=== Information given ===
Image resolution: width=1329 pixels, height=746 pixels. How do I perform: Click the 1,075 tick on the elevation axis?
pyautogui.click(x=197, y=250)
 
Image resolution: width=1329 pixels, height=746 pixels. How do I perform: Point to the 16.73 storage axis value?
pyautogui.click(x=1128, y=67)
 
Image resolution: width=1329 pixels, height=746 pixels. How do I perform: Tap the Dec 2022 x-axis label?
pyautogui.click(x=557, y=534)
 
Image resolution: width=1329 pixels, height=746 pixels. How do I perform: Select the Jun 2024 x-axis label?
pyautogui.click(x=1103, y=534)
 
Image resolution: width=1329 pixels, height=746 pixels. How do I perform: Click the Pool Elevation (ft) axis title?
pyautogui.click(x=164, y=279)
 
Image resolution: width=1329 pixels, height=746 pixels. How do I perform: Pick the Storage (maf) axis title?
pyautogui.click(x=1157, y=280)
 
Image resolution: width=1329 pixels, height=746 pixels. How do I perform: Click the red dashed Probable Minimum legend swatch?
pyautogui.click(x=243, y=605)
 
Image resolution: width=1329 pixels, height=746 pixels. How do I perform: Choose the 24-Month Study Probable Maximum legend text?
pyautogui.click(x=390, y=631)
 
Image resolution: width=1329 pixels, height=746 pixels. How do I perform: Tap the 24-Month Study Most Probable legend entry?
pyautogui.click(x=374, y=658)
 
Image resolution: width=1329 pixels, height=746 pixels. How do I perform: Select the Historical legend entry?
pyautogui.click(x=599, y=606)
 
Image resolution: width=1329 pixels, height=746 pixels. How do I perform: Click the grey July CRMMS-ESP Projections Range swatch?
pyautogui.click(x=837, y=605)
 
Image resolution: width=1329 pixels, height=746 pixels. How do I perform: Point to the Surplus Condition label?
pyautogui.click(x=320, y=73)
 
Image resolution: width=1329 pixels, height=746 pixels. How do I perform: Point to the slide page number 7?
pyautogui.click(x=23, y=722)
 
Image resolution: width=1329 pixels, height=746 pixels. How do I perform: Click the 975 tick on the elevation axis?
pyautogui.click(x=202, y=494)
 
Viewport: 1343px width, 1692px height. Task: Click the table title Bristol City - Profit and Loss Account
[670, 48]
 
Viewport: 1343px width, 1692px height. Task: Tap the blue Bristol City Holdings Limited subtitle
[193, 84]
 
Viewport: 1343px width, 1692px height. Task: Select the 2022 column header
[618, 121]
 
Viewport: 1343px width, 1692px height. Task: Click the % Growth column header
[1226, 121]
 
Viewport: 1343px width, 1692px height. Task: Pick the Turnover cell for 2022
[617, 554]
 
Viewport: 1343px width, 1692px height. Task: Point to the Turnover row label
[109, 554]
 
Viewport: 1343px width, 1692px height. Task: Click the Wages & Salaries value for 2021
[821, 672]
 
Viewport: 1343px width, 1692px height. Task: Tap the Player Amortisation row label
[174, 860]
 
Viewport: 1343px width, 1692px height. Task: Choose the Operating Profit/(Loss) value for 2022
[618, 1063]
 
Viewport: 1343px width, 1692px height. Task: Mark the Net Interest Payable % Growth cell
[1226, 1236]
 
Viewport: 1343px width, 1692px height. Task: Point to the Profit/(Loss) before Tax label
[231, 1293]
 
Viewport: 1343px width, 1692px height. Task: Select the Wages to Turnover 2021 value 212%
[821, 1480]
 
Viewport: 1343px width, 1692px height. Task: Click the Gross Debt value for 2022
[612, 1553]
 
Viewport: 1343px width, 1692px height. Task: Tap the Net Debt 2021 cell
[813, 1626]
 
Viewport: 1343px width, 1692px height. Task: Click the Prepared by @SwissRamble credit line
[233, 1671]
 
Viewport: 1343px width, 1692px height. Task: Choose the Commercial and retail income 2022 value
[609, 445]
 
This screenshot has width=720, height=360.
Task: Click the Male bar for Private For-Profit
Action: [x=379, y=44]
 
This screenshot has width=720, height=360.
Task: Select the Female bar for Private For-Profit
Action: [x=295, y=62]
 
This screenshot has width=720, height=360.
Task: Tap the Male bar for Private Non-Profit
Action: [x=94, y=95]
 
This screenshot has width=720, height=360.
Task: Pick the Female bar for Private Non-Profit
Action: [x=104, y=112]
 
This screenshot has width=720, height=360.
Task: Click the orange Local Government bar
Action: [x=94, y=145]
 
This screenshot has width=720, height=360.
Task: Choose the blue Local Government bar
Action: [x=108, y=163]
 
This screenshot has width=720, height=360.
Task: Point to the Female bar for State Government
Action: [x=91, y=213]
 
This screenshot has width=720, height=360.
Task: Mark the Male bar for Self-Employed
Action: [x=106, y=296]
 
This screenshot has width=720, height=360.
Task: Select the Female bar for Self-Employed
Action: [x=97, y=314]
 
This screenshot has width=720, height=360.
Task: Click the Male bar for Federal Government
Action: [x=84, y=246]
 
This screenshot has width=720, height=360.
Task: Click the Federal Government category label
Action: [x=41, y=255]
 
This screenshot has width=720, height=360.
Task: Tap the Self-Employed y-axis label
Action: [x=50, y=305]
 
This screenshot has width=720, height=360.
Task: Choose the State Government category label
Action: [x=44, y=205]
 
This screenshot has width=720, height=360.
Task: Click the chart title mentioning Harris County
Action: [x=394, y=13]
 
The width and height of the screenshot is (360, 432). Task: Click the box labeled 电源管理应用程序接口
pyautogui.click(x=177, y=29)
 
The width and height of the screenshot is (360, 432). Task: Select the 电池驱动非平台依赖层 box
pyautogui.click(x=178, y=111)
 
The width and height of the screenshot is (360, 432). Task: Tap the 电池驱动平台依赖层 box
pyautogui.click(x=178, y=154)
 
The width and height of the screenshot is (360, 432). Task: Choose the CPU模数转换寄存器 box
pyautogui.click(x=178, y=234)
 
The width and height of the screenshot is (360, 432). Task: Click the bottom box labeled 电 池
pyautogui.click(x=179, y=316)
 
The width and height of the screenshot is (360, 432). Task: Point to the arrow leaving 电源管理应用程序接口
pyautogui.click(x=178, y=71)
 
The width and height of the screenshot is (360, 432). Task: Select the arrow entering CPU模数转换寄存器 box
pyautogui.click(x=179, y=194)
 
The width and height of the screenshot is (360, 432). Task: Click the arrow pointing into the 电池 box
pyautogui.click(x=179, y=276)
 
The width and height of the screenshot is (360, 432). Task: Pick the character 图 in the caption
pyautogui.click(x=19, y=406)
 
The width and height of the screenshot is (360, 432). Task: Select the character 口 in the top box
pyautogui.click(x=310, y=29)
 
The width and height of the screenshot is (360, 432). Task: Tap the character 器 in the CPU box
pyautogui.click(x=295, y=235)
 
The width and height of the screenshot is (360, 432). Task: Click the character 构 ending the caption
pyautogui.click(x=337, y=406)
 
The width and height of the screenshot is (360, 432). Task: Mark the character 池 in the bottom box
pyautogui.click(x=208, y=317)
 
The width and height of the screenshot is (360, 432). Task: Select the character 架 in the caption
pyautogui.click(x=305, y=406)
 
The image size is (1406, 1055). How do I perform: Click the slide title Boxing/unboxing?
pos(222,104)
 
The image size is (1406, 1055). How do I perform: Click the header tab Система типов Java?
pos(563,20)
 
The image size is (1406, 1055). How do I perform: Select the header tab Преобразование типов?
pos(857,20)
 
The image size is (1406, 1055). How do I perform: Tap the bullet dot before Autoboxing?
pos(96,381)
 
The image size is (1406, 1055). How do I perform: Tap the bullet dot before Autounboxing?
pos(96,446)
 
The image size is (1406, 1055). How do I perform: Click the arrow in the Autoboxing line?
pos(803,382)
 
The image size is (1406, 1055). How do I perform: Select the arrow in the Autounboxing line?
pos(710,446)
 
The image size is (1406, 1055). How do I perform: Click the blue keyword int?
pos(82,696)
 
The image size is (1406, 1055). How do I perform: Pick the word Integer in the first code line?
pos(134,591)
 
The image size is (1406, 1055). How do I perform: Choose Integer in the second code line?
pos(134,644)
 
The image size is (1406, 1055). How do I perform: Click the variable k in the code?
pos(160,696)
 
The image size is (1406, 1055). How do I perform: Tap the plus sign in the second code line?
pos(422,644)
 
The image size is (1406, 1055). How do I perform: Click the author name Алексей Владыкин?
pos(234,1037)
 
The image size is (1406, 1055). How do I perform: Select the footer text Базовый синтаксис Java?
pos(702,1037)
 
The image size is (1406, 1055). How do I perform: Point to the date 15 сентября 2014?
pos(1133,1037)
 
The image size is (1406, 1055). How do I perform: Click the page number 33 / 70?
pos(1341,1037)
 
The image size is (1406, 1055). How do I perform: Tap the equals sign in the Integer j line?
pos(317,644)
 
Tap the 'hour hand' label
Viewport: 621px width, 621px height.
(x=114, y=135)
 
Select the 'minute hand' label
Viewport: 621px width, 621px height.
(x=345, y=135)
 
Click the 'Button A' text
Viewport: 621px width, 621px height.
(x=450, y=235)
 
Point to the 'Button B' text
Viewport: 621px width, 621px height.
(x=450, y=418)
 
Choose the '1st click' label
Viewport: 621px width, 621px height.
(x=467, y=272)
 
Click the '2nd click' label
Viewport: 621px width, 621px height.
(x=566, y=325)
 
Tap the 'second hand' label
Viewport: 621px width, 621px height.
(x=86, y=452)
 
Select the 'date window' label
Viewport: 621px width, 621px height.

=== Brief ===
Could you rescale the part of the material that begins at its first line and ends with the line containing "pyautogui.click(x=1103, y=534)", giving back only those lines, requests included, with every click coordinate in the answers multiplied by 2.25 and rounded to a whole number (halves up)?

=== Result for this task ===
Image resolution: width=1329 pixels, height=746 pixels. How do I perform: Click the 1,075 tick on the elevation axis?
pyautogui.click(x=443, y=563)
 
Image resolution: width=1329 pixels, height=746 pixels. How do I perform: Point to the 16.73 storage axis value?
pyautogui.click(x=2538, y=151)
 
Image resolution: width=1329 pixels, height=746 pixels. How do I perform: Tap the Dec 2022 x-axis label?
pyautogui.click(x=1253, y=1202)
 
Image resolution: width=1329 pixels, height=746 pixels. How do I perform: Select the Jun 2024 x-axis label?
pyautogui.click(x=2482, y=1202)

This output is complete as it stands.